Pixel coordinate grounding data
= Beginning of Section =
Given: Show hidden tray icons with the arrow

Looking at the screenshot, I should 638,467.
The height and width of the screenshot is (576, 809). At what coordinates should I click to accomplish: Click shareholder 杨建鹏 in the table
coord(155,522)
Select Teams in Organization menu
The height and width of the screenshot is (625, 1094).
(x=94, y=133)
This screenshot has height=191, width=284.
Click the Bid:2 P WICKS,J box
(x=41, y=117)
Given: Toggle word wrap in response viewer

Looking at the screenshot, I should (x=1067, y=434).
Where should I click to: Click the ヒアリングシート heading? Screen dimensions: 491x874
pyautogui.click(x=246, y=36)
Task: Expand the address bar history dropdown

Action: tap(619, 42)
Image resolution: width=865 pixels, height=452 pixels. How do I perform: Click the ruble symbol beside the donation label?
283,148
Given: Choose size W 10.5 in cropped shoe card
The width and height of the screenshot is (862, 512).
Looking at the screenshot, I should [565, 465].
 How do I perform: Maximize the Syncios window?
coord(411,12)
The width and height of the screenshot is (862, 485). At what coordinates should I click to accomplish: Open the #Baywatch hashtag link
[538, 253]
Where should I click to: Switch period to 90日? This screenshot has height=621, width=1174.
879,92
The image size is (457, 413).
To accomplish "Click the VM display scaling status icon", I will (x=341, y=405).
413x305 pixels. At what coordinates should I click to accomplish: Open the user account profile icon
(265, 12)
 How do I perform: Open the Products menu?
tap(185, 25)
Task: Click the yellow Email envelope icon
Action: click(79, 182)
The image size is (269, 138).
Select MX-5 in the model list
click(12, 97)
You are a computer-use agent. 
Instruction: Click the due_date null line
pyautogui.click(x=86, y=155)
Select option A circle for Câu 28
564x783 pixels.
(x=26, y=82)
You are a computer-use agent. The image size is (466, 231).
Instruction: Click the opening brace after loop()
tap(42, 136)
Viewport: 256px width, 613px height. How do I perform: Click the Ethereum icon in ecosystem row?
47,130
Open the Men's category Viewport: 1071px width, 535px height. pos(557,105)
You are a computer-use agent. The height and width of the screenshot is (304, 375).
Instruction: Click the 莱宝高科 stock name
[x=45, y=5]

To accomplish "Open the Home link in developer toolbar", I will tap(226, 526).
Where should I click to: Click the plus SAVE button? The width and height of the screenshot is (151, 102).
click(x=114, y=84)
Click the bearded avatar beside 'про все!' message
= End of Section =
* What the exercise asks
From the records above, copy every line that includes the word "will".

* Written answer
To accomplish "Click the VM display scaling status icon", I will (x=341, y=405).
To accomplish "Open the Home link in developer toolbar", I will tap(226, 526).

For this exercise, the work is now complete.